*Work required*: Set down all of the entries word for word, omitting the images they contain.

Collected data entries
>>

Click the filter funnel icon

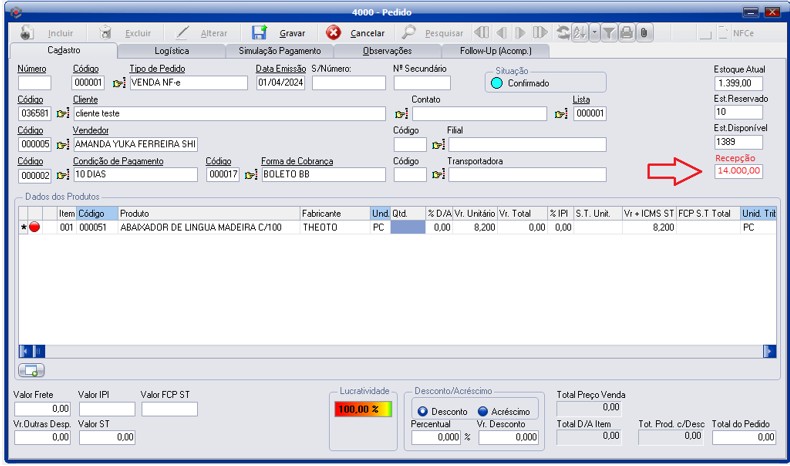(x=608, y=33)
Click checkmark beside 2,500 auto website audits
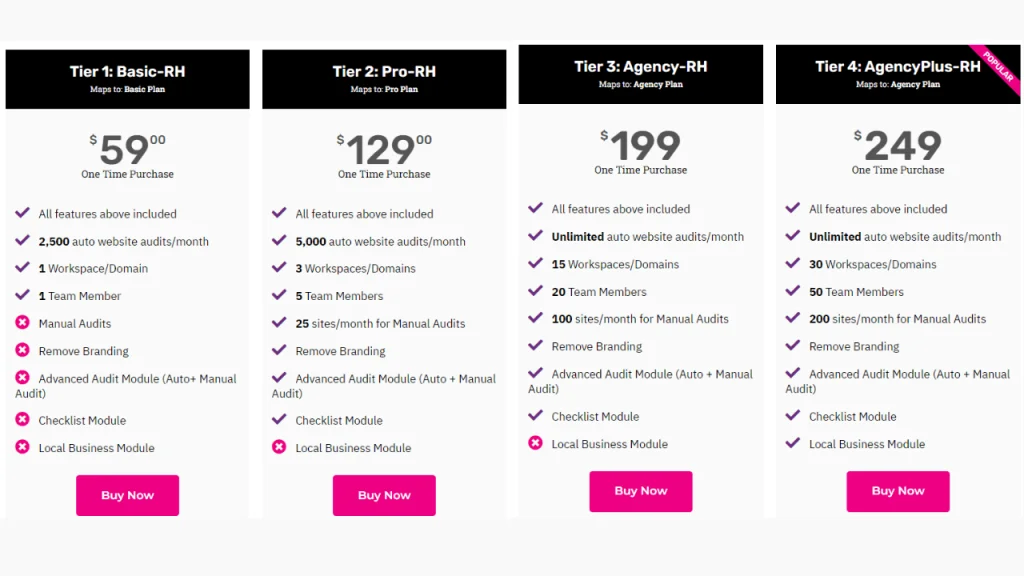Screen dimensions: 1024x576 coord(22,241)
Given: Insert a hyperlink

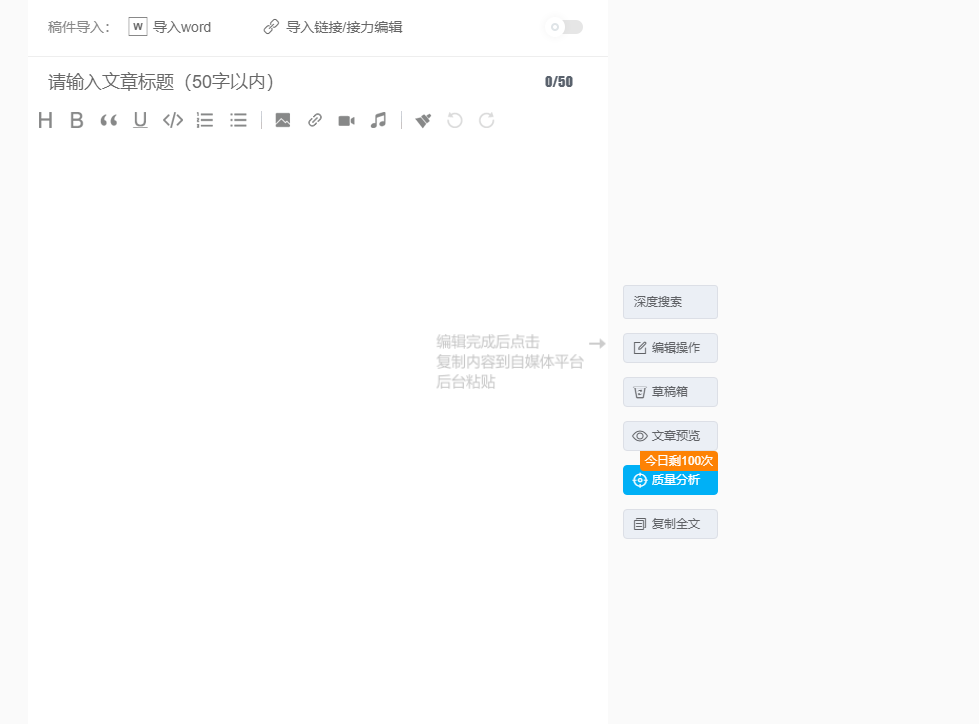Looking at the screenshot, I should 314,120.
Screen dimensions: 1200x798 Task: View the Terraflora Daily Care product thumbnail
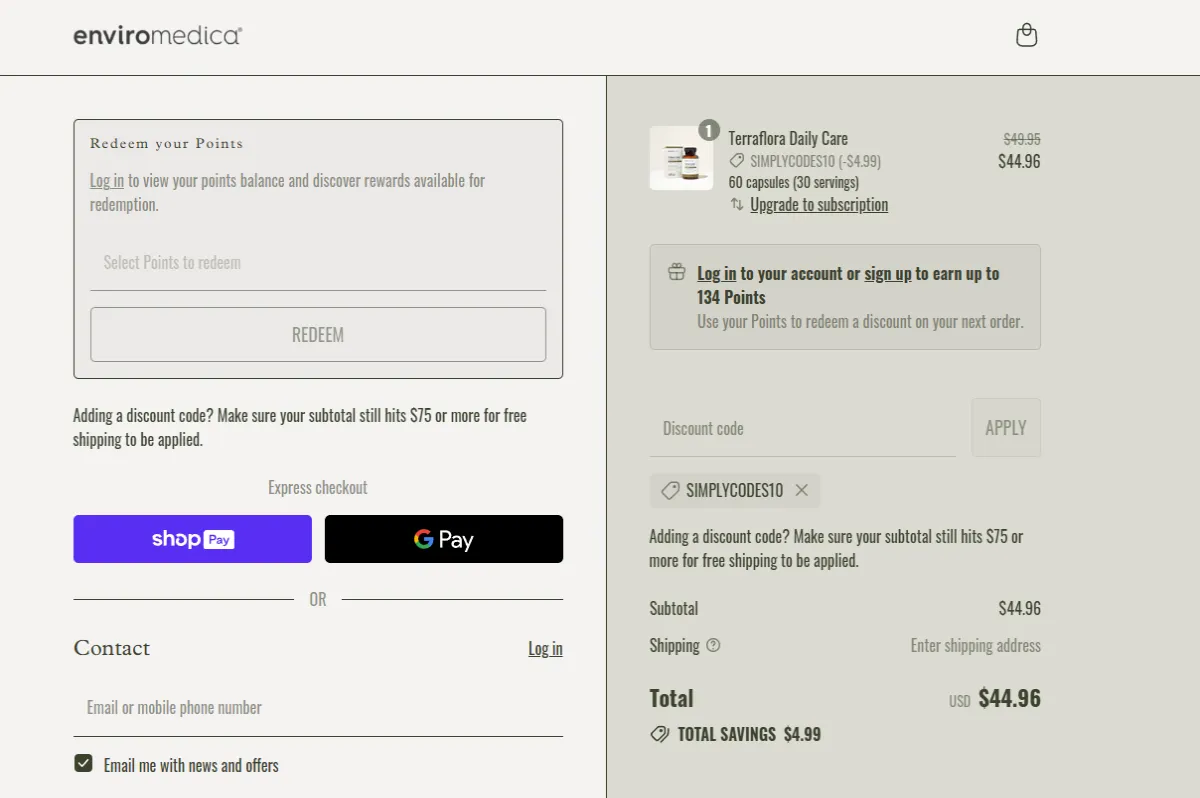pyautogui.click(x=680, y=157)
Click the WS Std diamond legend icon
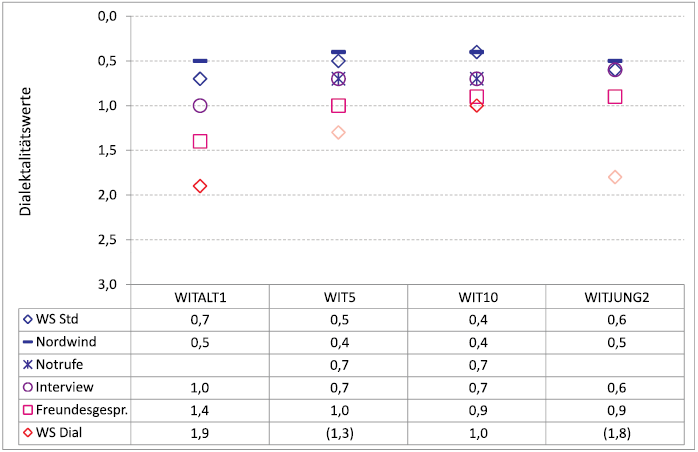Screen dimensions: 698x452 (27, 319)
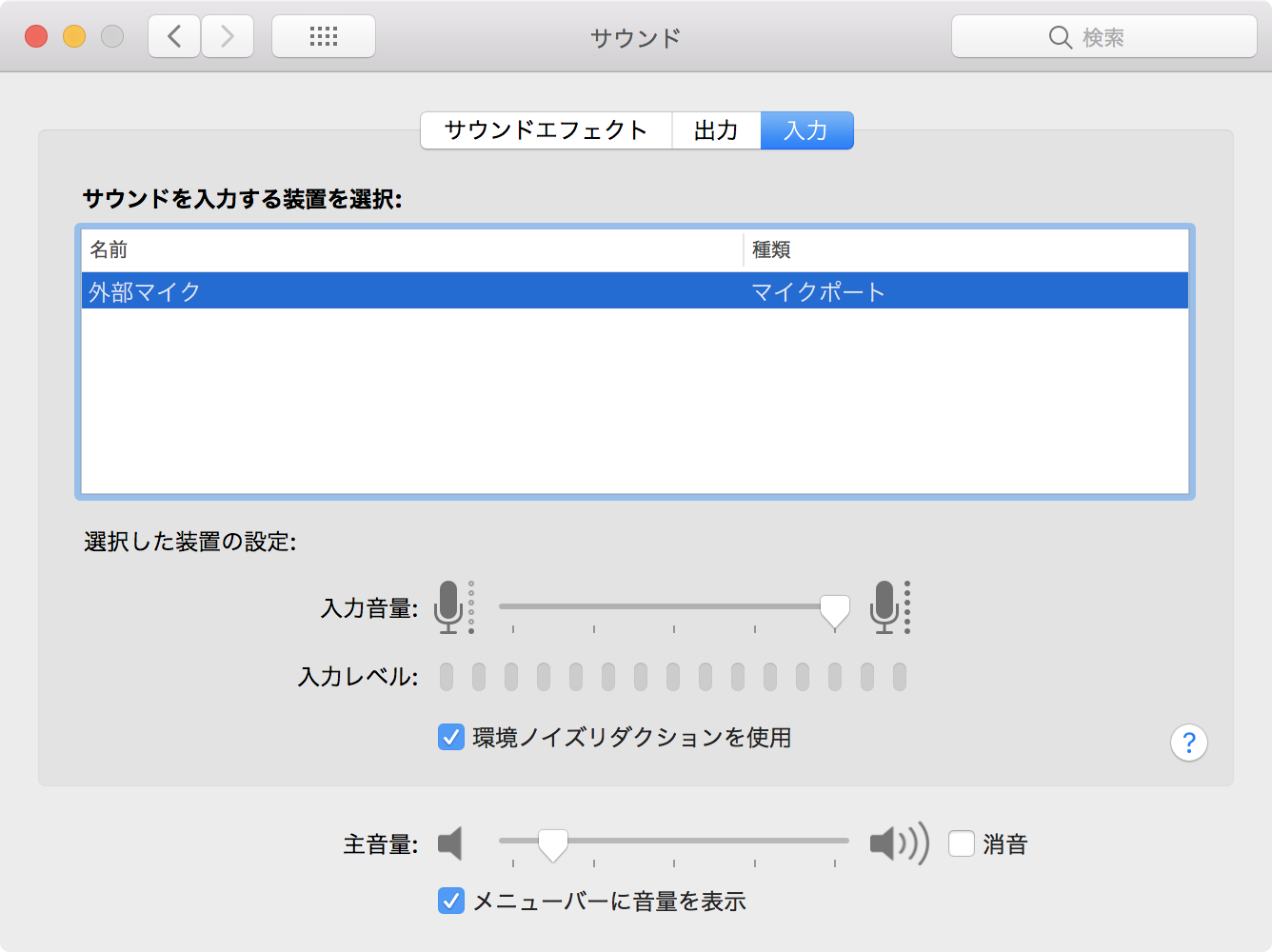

<<

*Solved problem*:
Click the filter funnel icon

(x=608, y=33)
Click checkmark beside 2,500 auto website audits
Screen dimensions: 1024x576 coord(22,241)
Given: Insert a hyperlink

Looking at the screenshot, I should 314,120.
Screen dimensions: 1200x798 Task: View the Terraflora Daily Care product thumbnail
pyautogui.click(x=680, y=157)
Click the WS Std diamond legend icon
Screen dimensions: 698x452 (27, 319)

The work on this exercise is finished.